Jumat, 18 Desember 2015
Matius, 1:18-2; Jeremiah 23:5-8
Yosep merasa gamang dan tak pasti. Bagaimana mungkin, tunangannya Maria mengandung seorang bayi tanpa sepengetahuannya? Apa yang terjadi sesungguhnya? Sebagai seorang lelaki normal pada umumnya, mungkin dalam hati kecilnya ada keterlukaan dan kekecewaan. Bagaimanan mungkin sang gadis pujaan hati yang sangat dia hormati dan puja-puji menempatkan dia dalam situasi yang tak menetu seperti itu? Yosep ragu dan tidak tahu apa yang mesti dia lakukan. Dia merasa bahwa dia tidak mungkin bertanggung jawab tetapi dia tidak sampai hati untuk meninggalkan Maria begitu saja apalagi mempermalukan Maria karena dia menyayangi Maria. Allah mengetahui keraguan macam apa yang berkecamuk di dalam hati Yosep. Namun, Allah pun tahu bahwa bahwa Yosep adalah lelaki yang bertanggung jawab dan penyayang, seorang yang saleh, setia dan lurus hatinya. Ketika Allah meminta kerelaannya untuk mengikuti rencana kebesaran Allah, Yosef dengan sepenuh hati menerima dan melaksanakannya.

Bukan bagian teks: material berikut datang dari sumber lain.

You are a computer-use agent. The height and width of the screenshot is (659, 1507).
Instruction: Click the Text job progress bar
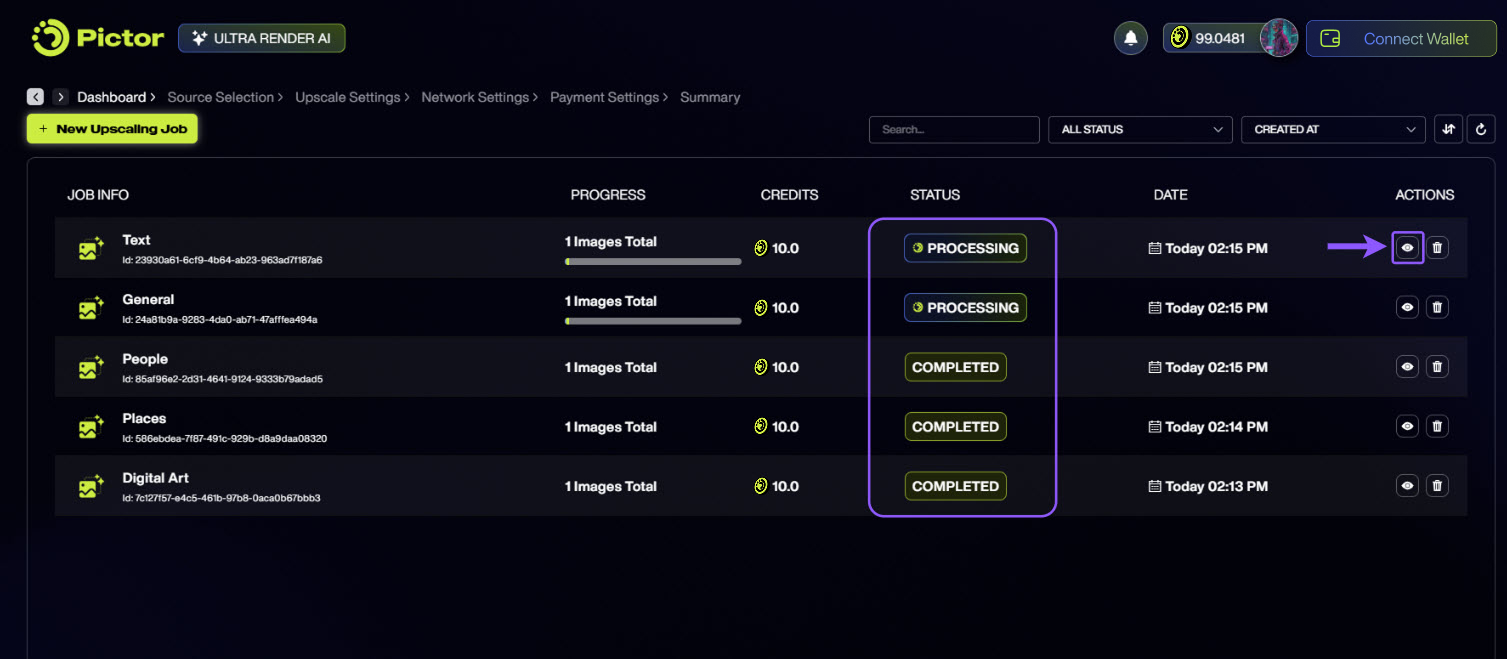coord(653,262)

Yesus beruntung mempunyai ayah dan ibu yang sungguh lurus hati dan mendengarkan apa yang direncanakan Allah bagi mereka, sekalipun pada awalnya rencana itu kedengarannya berisiko, penuh tantangan, mustahil dan bodoh di mata manusia. Sebagaimana cerita dalam Injil, Yosep tho tetap bertanggung jawab untuk menjaga Maria. Bahkan diteguhkan oleh Allah sendiri, dia tidak ragu untuk mengambil Maria menjadi isterinya. Dia bukan saja seorang yang setia. Dia adalah seorang yang mau berbela rasa, seorang yang tidak membiarkan orang yang dia kasihi berjuang sendiri dalam kesia-siaan, orang yang percaya bahwa di ujung derita selalu ada asa dan harapan. Sekalipun tidak banyak cerita Injil yang berbicara tentang Yosep, namun teladan kesetiaan dan ketaatannya pada kehendak Allah adalah bentuk paling paripurna dari kesempurnaan seorang Santo yang dipercaya Allah untuk menjadi Ayah, Bapa di dunia bagi Yesus, Putera-Nya.

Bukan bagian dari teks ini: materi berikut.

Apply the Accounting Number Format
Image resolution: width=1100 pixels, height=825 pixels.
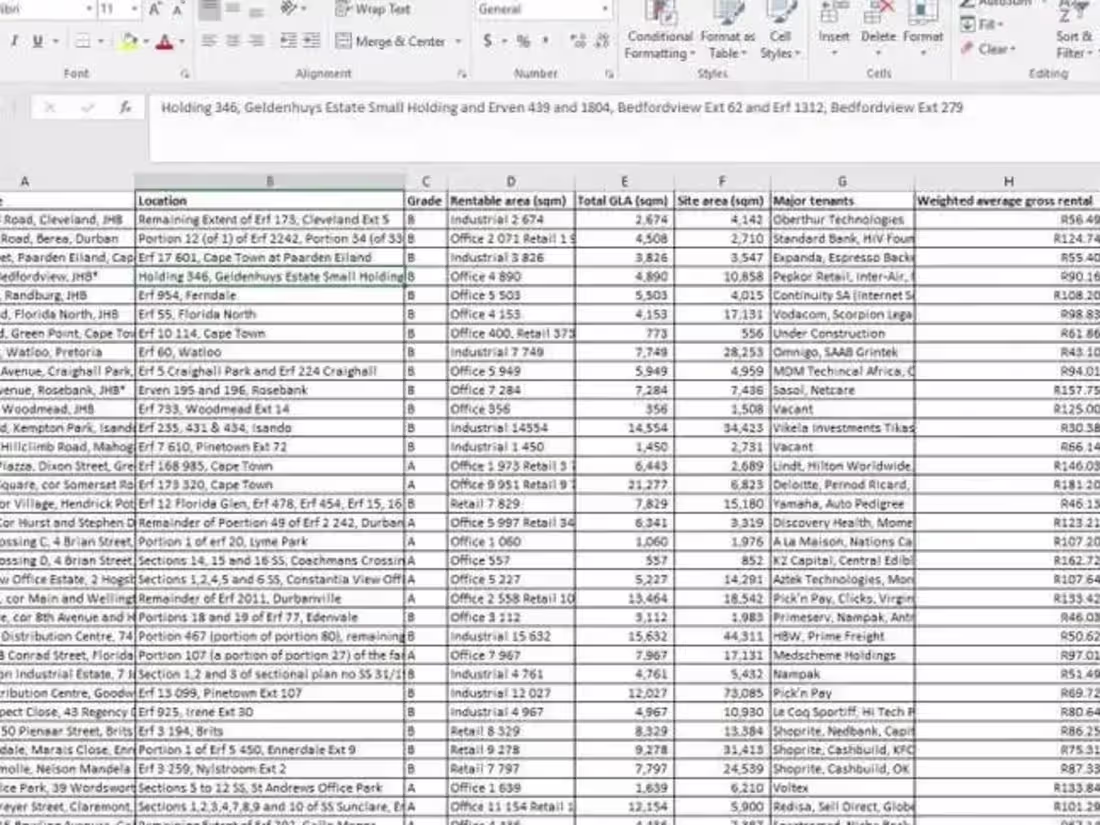[488, 41]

St Yosep percaya bahwa Allah mempunyai sebuah rencana keselamatan besar dalam diri Yesus dan dalam diri Maria. Sebagai orang yang patuh dan setia ada Allah, Yosef tanpa secuil pun keraguan menerima realita apa adanya. Alih-alih marah dan berang kepada Maria, Yosef berserah sepenuhnya kepada Allah. Yosef tidak mengatakan satu kalimat pun dalam Injil. Namun kita tahu bahwa seruan: “Terjadilah padaku, Ya Allah menurut kehendak-Mu tidak saja diucapkan Maria tetapi juga dilantangkan oleh Yosep sendiri.” Sikap pasrah dan tawakal Yosef mendapat pahala setimpal. Dia dikuatkan dan dihibur Allah. Sadar akan kepercayaan menjadi ayah bagi Yesus, Yosef bersedia menerima setiap risiko duniawi.

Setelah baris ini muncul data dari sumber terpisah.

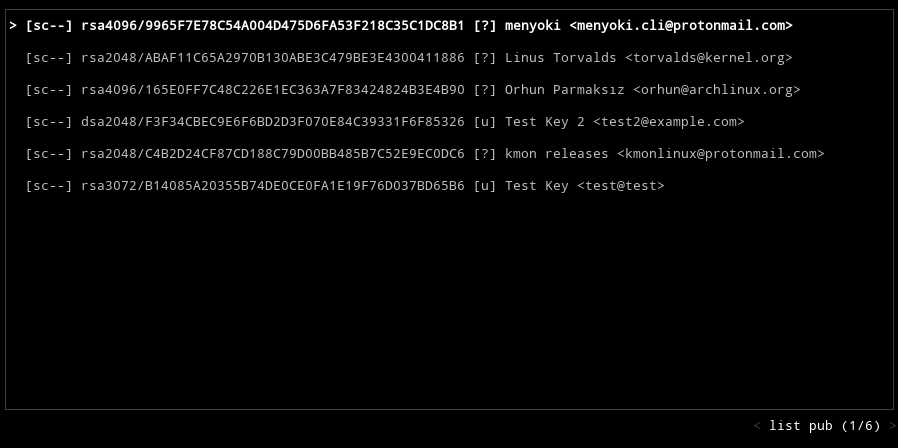Click the orhun@archlinux.org email address
This screenshot has height=448, width=898.
[717, 89]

Apakah kita tetap berkanjang untuk setia pada janji Allah seperti Yosep, terutama ketika kita berhadapan dengan ketidakpastian dan kegamangan? Apakah kita masih menggunakan pertimbangan kemanusiaan yang sehat dan rasa belas kasihan dan simpati ketika berhadapan dengan kerumitan dan persoalan sesama kita? Ataukah kita melarikan diri dan membiarkan orang tertindih beban derita sendirian? Yosep dalam Injil hari ini membuka sebuah perspektif baru bagi kita bahwa kesalehan dan kelurusan hati, simpati dan empati kepada sesama adalah kualitas hidup yang mesti kita perjuangkan sepanjang hidup kita. Kita berdoa kepada Allah agar semangat berkanjang untuk percaya pada penyelenggaraan ilahi tetap menjiwai seluruh kehidupan kita seperti St. Yosef sendiri. Amin.